His subjects may be classic, but Kim uses a modern vernacular. American audiences may be just discovering Kim, but it’s clear that he’s kept up with Western developments in painting. No. 13 (2006) offers a mountain slope with a great deal of personality and technique. Each plane of long oil work could have been made by a different artist, with the sky wisping Impressionistically, and the chunky dark mountain crags looking more like Mark Rothko. What makes the work are the stems of plants that lend it the aforementioned character. This landscape would be desolate without them. Instead, it strives. The farther ones are rendered as defiant scoring while the foreground ones bloom out of the snow in pink and green, which somehow doesn’t feel strange at all.
It’s clear that botany is a subject that he’s studied as much as art history. One of his newer works, Untitled (Landscape Series) (2021), is a lush jungle that demonstrates not only his diversity of painting styles but also his knowledge of species. You can’t invent that many different kinds of flowers, trees and leaves. It’s one of those paintings that sucks you in and surrounds you, a knotty mess of green so thick that it almost makes your eyes cross.

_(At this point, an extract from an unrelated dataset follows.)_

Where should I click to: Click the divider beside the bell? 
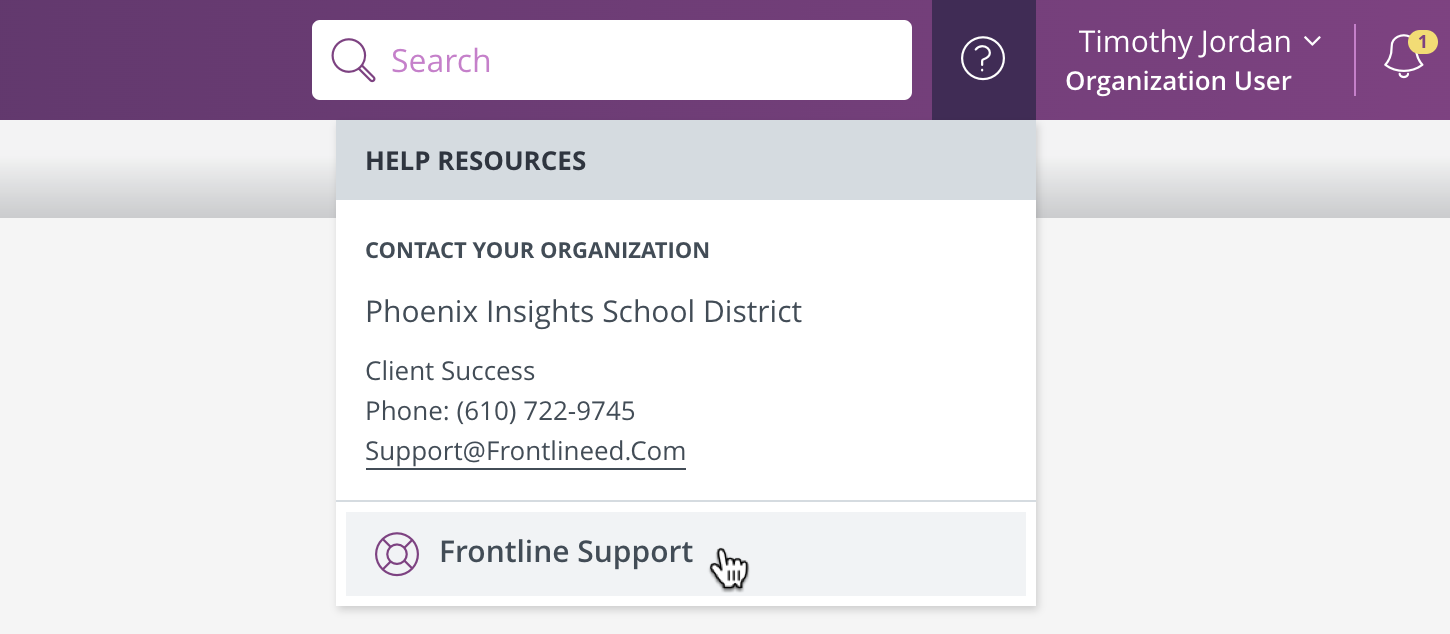(1355, 60)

Let’s throw another influence into the mix: Korean craft traditions. His intricate flowers are so detailed and vivid that just one of them could decorate a household object, and indeed, such objects have been an inspiration to him. Shown alongside his art in this show are a selection of design objects from his collection. His flowers do indeed resemble the rainbow ones on one of his bojagi, also known as wrapping cloths. These might be wrapped around a pair of carved ducks presented to a bride and groom for a wedding, and Kim has one of these in his collection as well. One comes away with a sense of Korea as a land where the natural and crafted are inseparable, where the sun sets behind the mountain in the evening, accompanied by visible brushstrokes.
“Kim Chong Hak, Painter of Seoraksan” is on view at the High Museum of Art through November 2, 2025.